Could you copy the data below line for line, with nothing changed?

● ● ● ● ● ● ●

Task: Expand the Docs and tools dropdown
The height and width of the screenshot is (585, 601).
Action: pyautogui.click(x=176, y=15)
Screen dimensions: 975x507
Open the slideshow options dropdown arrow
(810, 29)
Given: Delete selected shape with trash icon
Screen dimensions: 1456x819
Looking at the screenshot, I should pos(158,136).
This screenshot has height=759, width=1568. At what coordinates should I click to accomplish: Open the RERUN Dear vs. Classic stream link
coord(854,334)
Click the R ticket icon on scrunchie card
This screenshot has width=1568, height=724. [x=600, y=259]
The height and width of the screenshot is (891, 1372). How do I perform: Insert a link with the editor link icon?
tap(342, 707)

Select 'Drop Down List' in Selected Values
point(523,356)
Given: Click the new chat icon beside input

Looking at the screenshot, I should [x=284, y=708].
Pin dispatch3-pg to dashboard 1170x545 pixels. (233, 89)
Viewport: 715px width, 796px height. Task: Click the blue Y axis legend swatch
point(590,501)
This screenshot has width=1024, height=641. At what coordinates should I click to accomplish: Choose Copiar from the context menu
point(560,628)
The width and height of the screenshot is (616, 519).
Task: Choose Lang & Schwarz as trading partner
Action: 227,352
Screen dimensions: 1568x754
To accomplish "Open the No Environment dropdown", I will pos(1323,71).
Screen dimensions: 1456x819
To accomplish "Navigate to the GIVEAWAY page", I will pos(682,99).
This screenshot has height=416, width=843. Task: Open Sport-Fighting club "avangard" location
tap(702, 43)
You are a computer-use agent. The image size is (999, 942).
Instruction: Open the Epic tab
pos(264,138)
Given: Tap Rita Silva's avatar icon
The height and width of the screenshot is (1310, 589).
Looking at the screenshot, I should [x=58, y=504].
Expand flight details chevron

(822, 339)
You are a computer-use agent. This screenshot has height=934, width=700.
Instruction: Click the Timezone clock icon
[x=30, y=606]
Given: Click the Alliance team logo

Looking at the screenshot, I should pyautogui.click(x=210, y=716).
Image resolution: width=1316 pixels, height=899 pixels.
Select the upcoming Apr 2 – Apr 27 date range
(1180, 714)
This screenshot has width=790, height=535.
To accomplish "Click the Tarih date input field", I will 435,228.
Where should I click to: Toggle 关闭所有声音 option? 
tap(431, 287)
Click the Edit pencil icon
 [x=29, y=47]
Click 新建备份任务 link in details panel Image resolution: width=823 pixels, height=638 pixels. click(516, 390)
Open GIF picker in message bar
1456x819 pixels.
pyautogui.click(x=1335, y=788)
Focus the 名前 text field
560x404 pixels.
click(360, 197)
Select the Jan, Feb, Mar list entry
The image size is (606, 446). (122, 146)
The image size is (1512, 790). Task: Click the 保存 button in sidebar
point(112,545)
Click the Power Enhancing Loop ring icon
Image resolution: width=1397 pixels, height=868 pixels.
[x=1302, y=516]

● ● ● ● ● ● ●

THE REPLY:
Task: Expand the Docs and tools dropdown
The height and width of the screenshot is (585, 601).
Action: pyautogui.click(x=176, y=15)
Screen dimensions: 975x507
Open the slideshow options dropdown arrow
(810, 29)
Given: Delete selected shape with trash icon
Screen dimensions: 1456x819
Looking at the screenshot, I should pos(158,136).
This screenshot has height=759, width=1568. At what coordinates should I click to accomplish: Open the RERUN Dear vs. Classic stream link
coord(854,334)
Click the R ticket icon on scrunchie card
This screenshot has width=1568, height=724. [x=600, y=259]
The height and width of the screenshot is (891, 1372). How do I perform: Insert a link with the editor link icon?
tap(342, 707)

Select 'Drop Down List' in Selected Values
point(523,356)
Given: Click the new chat icon beside input

Looking at the screenshot, I should [x=284, y=708].
Pin dispatch3-pg to dashboard 1170x545 pixels. (233, 89)
Viewport: 715px width, 796px height. Task: Click the blue Y axis legend swatch
point(590,501)
This screenshot has width=1024, height=641. At what coordinates should I click to accomplish: Choose Copiar from the context menu
point(560,628)
The width and height of the screenshot is (616, 519).
Task: Choose Lang & Schwarz as trading partner
Action: 227,352
Screen dimensions: 1568x754
To accomplish "Open the No Environment dropdown", I will pos(1323,71).
Screen dimensions: 1456x819
To accomplish "Navigate to the GIVEAWAY page", I will pos(682,99).
This screenshot has height=416, width=843. Task: Open Sport-Fighting club "avangard" location
tap(702, 43)
You are a computer-use agent. The image size is (999, 942).
Instruction: Open the Epic tab
pos(264,138)
Given: Tap Rita Silva's avatar icon
The height and width of the screenshot is (1310, 589).
Looking at the screenshot, I should [x=58, y=504].
Expand flight details chevron

(822, 339)
You are a computer-use agent. This screenshot has height=934, width=700.
Instruction: Click the Timezone clock icon
[x=30, y=606]
Given: Click the Alliance team logo

Looking at the screenshot, I should pyautogui.click(x=210, y=716).
Image resolution: width=1316 pixels, height=899 pixels.
Select the upcoming Apr 2 – Apr 27 date range
(1180, 714)
This screenshot has width=790, height=535.
To accomplish "Click the Tarih date input field", I will 435,228.
Where should I click to: Toggle 关闭所有声音 option? 
tap(431, 287)
Click the Edit pencil icon
 [x=29, y=47]
Click 新建备份任务 link in details panel Image resolution: width=823 pixels, height=638 pixels. click(516, 390)
Open GIF picker in message bar
1456x819 pixels.
pyautogui.click(x=1335, y=788)
Focus the 名前 text field
560x404 pixels.
click(360, 197)
Select the Jan, Feb, Mar list entry
The image size is (606, 446). (122, 146)
The image size is (1512, 790). Task: Click the 保存 button in sidebar
point(112,545)
Click the Power Enhancing Loop ring icon
Image resolution: width=1397 pixels, height=868 pixels.
[x=1302, y=516]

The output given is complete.